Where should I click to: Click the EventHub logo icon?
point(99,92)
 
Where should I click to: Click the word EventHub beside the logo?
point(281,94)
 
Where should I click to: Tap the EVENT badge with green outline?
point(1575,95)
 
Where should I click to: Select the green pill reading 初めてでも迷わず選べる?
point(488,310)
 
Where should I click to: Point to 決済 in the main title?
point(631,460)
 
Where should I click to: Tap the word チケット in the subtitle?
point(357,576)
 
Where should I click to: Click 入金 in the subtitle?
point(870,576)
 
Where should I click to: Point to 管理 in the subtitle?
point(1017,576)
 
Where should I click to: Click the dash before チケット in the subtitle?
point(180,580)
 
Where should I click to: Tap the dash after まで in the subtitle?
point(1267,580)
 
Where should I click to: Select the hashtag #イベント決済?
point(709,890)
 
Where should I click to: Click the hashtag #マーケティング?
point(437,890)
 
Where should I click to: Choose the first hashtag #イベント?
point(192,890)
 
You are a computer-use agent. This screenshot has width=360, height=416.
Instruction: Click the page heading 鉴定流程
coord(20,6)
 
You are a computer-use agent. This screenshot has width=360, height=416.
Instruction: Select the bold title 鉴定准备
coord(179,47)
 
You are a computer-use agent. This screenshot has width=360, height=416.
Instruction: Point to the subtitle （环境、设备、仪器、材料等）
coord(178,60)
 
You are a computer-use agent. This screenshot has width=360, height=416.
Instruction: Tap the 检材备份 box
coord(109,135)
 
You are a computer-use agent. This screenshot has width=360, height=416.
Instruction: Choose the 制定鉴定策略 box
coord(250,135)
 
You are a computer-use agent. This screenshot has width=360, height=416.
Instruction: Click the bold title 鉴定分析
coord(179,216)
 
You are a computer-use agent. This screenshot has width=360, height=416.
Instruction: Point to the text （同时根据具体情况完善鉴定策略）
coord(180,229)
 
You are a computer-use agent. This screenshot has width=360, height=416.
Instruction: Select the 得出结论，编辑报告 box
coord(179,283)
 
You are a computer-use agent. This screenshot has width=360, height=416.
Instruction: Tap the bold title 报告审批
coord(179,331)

Brief
Which lines of the material above contain the string "Instruction"? Pull out each of them, leaving out all the others.

Solution to this task
Instruction: Click the page heading 鉴定流程
Instruction: Select the bold title 鉴定准备
Instruction: Point to the subtitle （环境、设备、仪器、材料等）
Instruction: Tap the 检材备份 box
Instruction: Choose the 制定鉴定策略 box
Instruction: Click the bold title 鉴定分析
Instruction: Point to the text （同时根据具体情况完善鉴定策略）
Instruction: Select the 得出结论，编辑报告 box
Instruction: Tap the bold title 报告审批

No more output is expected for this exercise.